#### Task goal
Go through the listing that follows and write it out exactly. Drop the pictures.
============================================================
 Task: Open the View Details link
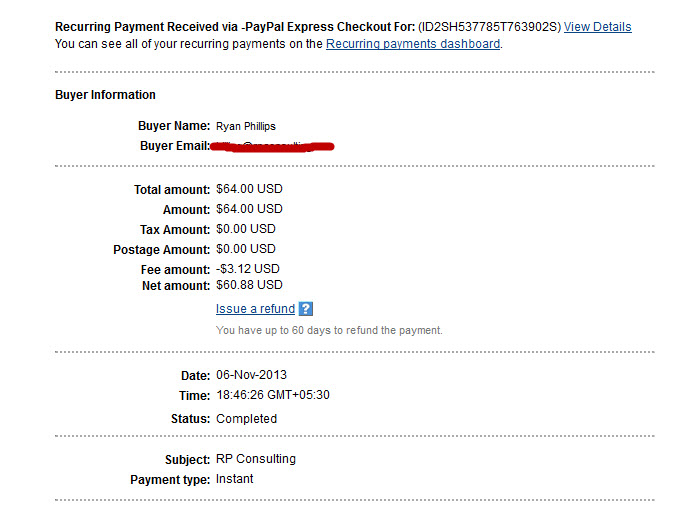tap(598, 27)
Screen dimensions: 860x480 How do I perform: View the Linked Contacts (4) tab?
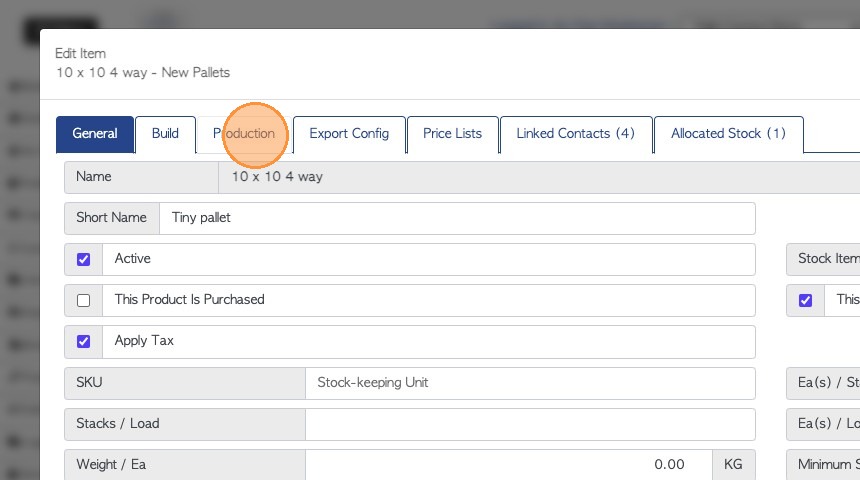click(575, 134)
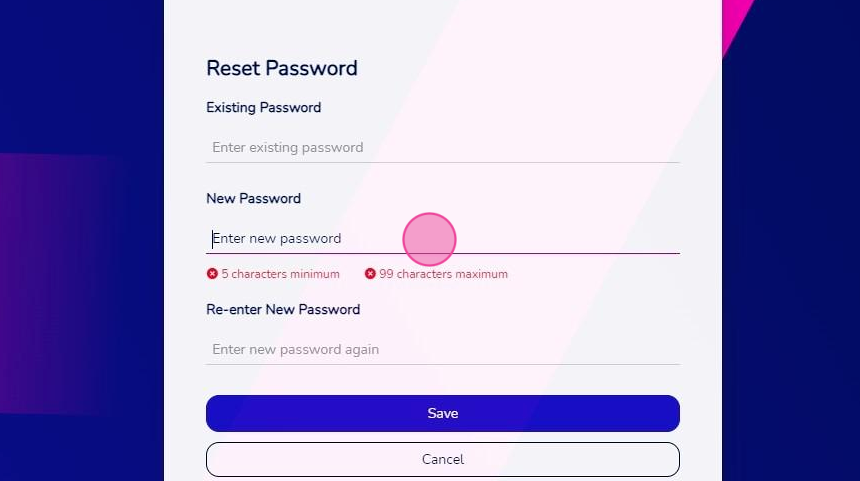The image size is (860, 481).
Task: Click the pink circular highlight on the new password field
Action: click(429, 240)
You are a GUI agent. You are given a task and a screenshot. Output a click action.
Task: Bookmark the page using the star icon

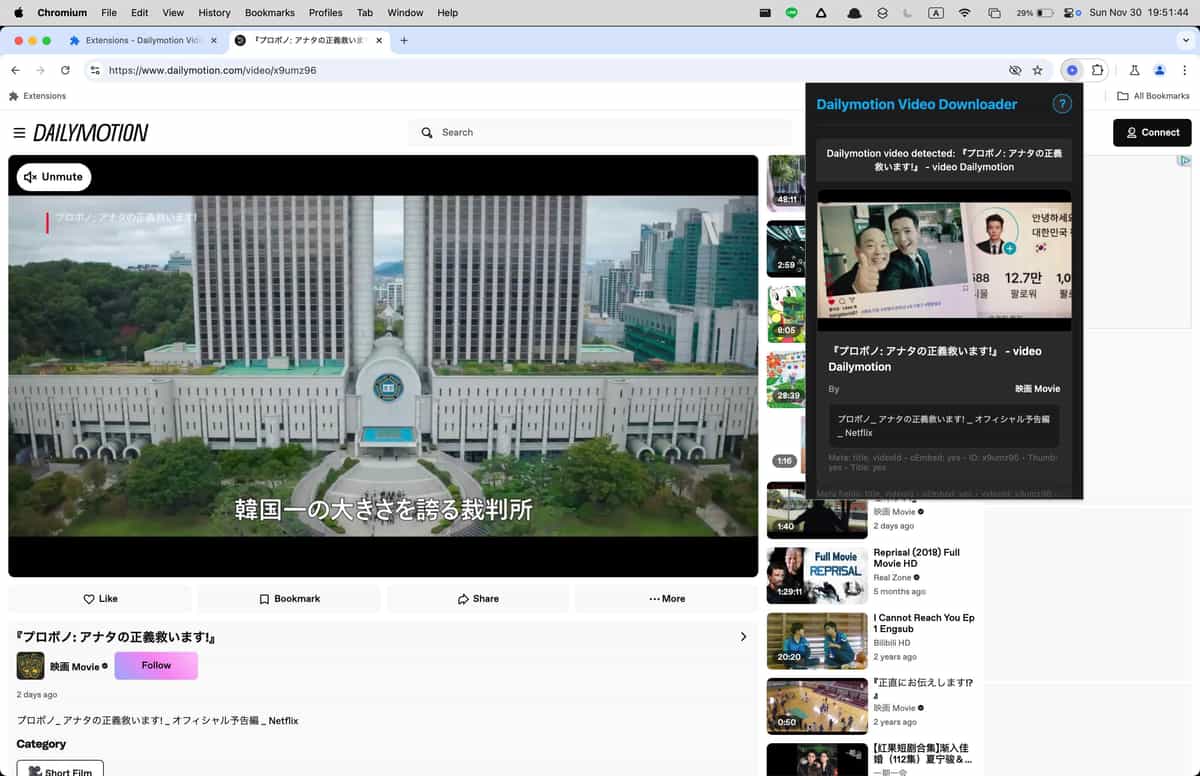[1038, 70]
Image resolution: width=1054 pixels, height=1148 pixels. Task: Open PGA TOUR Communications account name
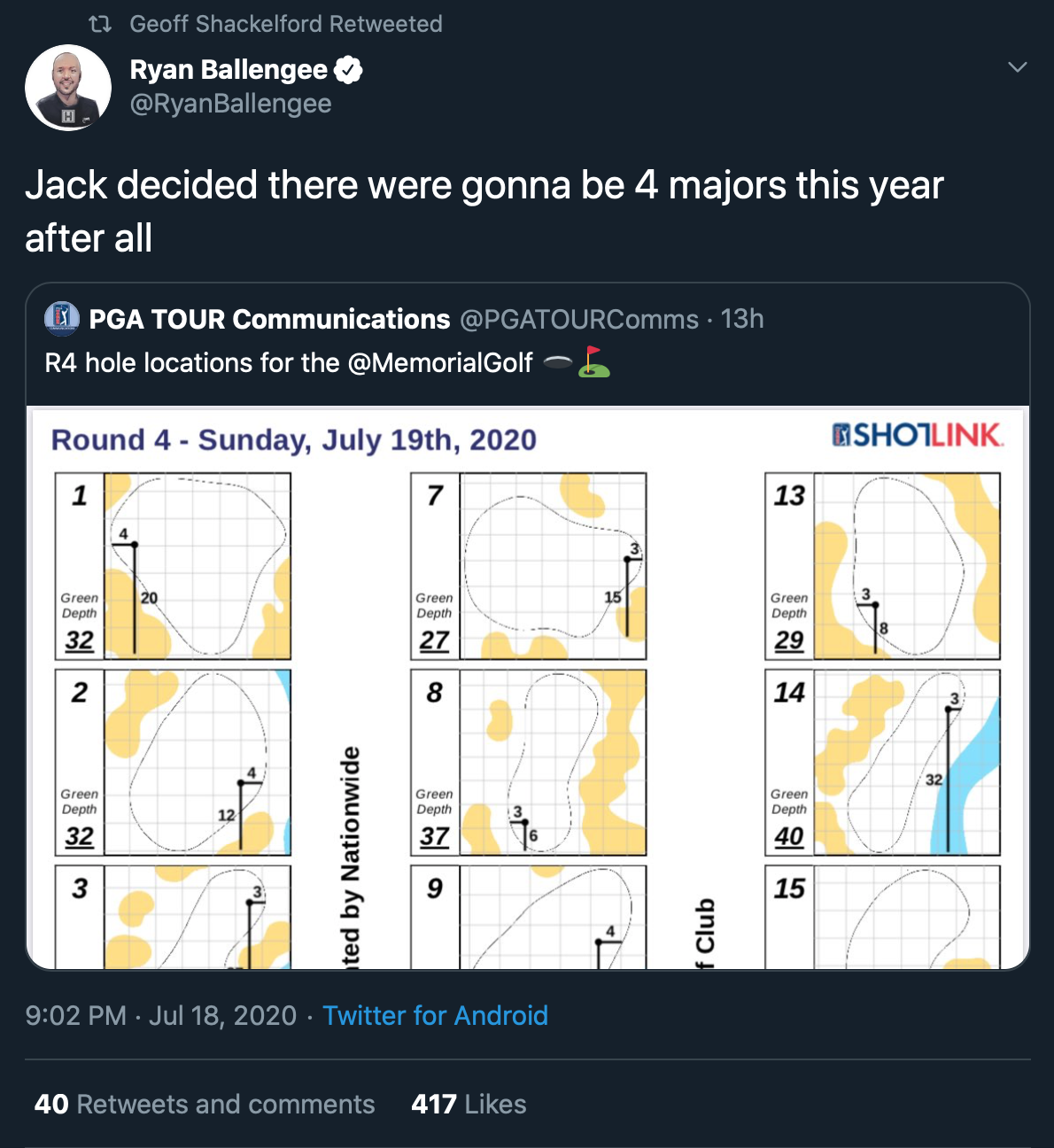click(x=269, y=319)
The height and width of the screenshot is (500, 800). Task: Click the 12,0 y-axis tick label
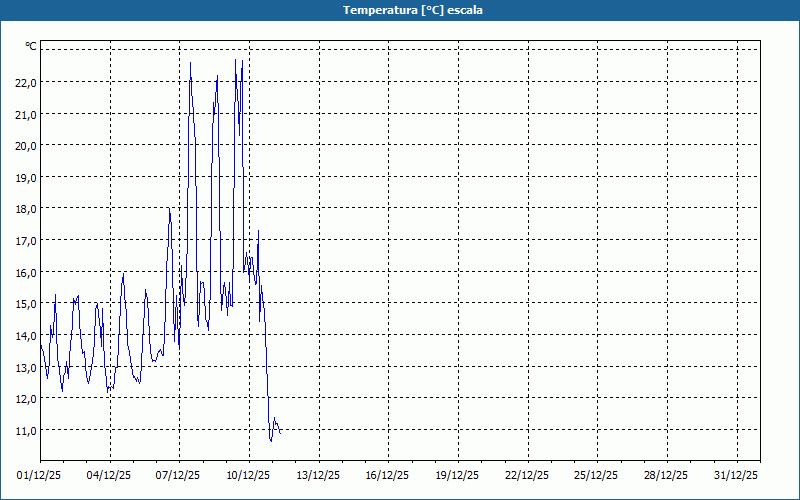26,398
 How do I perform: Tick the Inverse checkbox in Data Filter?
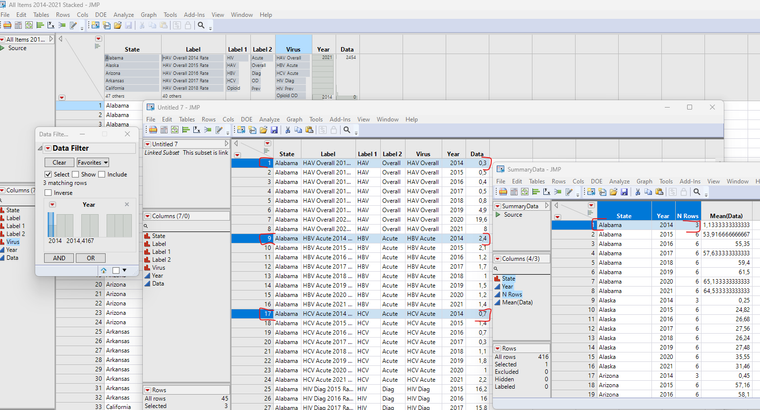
============================================================
#### The completed task
 Task: Open the View Details link
tap(598, 27)
Screen dimensions: 860x480 How do I perform: View the Linked Contacts (4) tab?
click(575, 134)
The image size is (860, 481).
Task: Click the pink circular highlight on the new password field
Action: click(429, 240)
You are a GUI agent. You are given a task and a screenshot. Output a click action.
Task: Bookmark the page using the star icon

[1038, 70]
Image resolution: width=1054 pixels, height=1148 pixels. Task: Open PGA TOUR Communications account name
click(x=269, y=319)
The height and width of the screenshot is (500, 800). Task: Click the 12,0 y-axis tick label
26,398
 How do I perform: Tick the Inverse checkbox in Data Filter?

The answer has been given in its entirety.